Uses for Blockchain that are NOT Cryptocurrency or NFTs
Disclaimer: My understanding of the technology of blockchain is limited and flawed, so this should all be taken with heaps of salt. My understanding is that blockchain enables a kind of authentication and verification that is decentralized and not owned or controlled by any central authority.
Cryptocurrency seems scary and volatile to the lay-person, and 'owning' a cartoon picture of a cartoon monkey probably won't appeal to that many either - so what else could be done with decentralized authentication and verification?
1. Copy protection for media
Nowadays it's all about streaming, but I think the idea of owning a copy of a piece of work (especially music) is still appealing for when you're offline (out of network coverage, on a plane, etc.) or don't want to use up data against a usage cap you might have on your mobile/internet plan.
I know all the music I bought on Google Play has been migrated to YouTube Music, and right now, if I play a song that I bought while my phone is connected to my car, I have no idea if it's streaming from the internet or running locally. My iTunes library hasn't been successfully migrated to my phone either.
I know there are music NFTs, but I think they are meant to be unique as opposed to a copy of the recording that is both legit purchased and universally useable. That's what I'm after.

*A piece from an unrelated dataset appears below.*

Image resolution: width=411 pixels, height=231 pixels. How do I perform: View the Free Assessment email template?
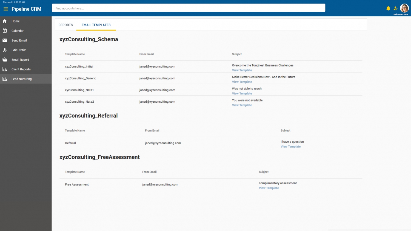(269, 188)
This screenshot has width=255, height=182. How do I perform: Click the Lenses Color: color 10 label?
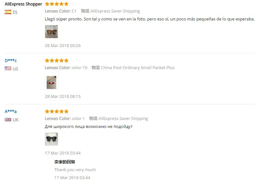[x=66, y=67]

2. Social Media 'Currency'
Social Media has introduced an online 'clout' system, where the opinions of someone with a lot of followers mean more than someone more obscure. That's not necessarily bad in and of itself, but bots and fake accounts have led to increased manipulation and misinformation being spread. If an individual's status as a flesh and blood human being with thoughts, emotions and feelings and beliefs could be authenticated by their interactions which are recorded in blockchain, maybe that individual's social media content would be of higher value, because we know it comes from a real person. Blockchain to fight bots. I believe this may have been one of Elon Musk's intentions for Twitter
Similarly, blockchain to fight bots might make it easier to get concert tickets, as right now, popular concerts have their tickets snatched up by bots to feed scalpers instead of going to fans.

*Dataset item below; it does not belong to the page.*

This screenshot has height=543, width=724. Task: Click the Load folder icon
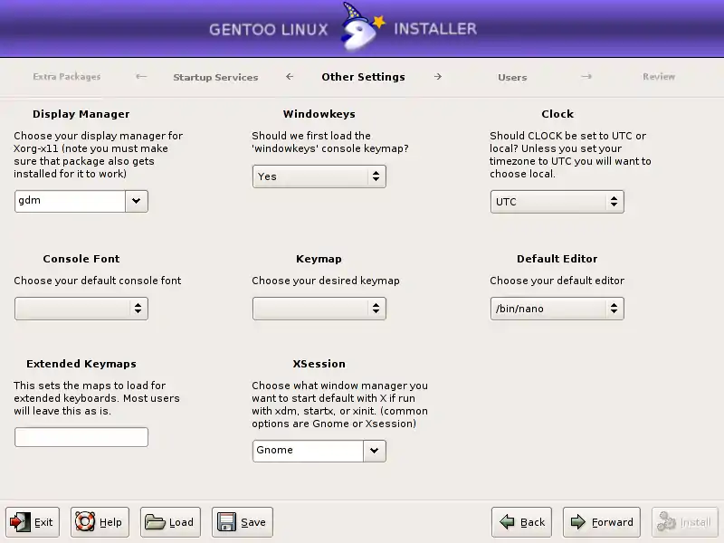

4. COVID/Contagion Control
Governments introduced vaccine mandates not only as a means to increase vaccine uptake but also as a proxy for being healthy and not at risk for spreading COVID-19. A better metric for whether you are a potential carrier (though probably not quite as accurate as sticking a swab up your nose) would be wearable technology tracking your behaviours and symptoms. You've been staying home (or going out very little), getting fresh air and exercise, and you haven't shown any fever for the last 24 hours (or whatever interval) - you're good to travel, go to a restaurant, whatever. Obviously, this level of data is a huge privacy concern and keeping it in some database just waiting to be hacked would be bad news. Ensuring the data can't be faked is important too. Enter the blockchain - the values are verified, but not decodable back into information that can be used to track you, in theory.
Verifying an identity online to enable voting from wherever.

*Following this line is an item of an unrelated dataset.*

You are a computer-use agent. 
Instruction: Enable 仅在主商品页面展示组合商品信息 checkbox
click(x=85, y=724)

6. Cloud Storage - Data Management
I'm getting ads for all kinds of cloud services not dissimilar to NotePD where ideas, plans, and creations are to be stored and their FAQs often have to address what will happen to our data if the company should go belly-up. Blockchain can be used to store personal data securely and privately, without the proprietary walled garden of various services that won't co-operate with each other.
7. Improving healthcare data management: Blockchain can be used to store and share medical records securely and privately.
I use the Timeline on Google Maps for everything from mileage tracking for business to recalling vacation trips for journalling and blogging. I like tracking my location, but if I could be the only one with access to that data rather than giving it to Google (or whoever else), that would be good. Record my location in the blockchain, and I am the sole owner of it.
9. Online reviews
If you've ever tried to research a business or service and not had a word-of-mouth recommendation from someone you trust, you're stuck with online reviews (Yelp, Google Places stars, etc.). These are often subject to manipulation either from bad actors with an axe to grind or the business astroturfing good reviews. Verify the identity of the reviewers using blockchain.
I don't seem to have to worry too much about email spam/phishing as the filters seem to do their job for the most part, but text messages are the new frontier for scammers it seems. Again, some proof that there is a legit person with good intentions at the other end of any correspondence would be good.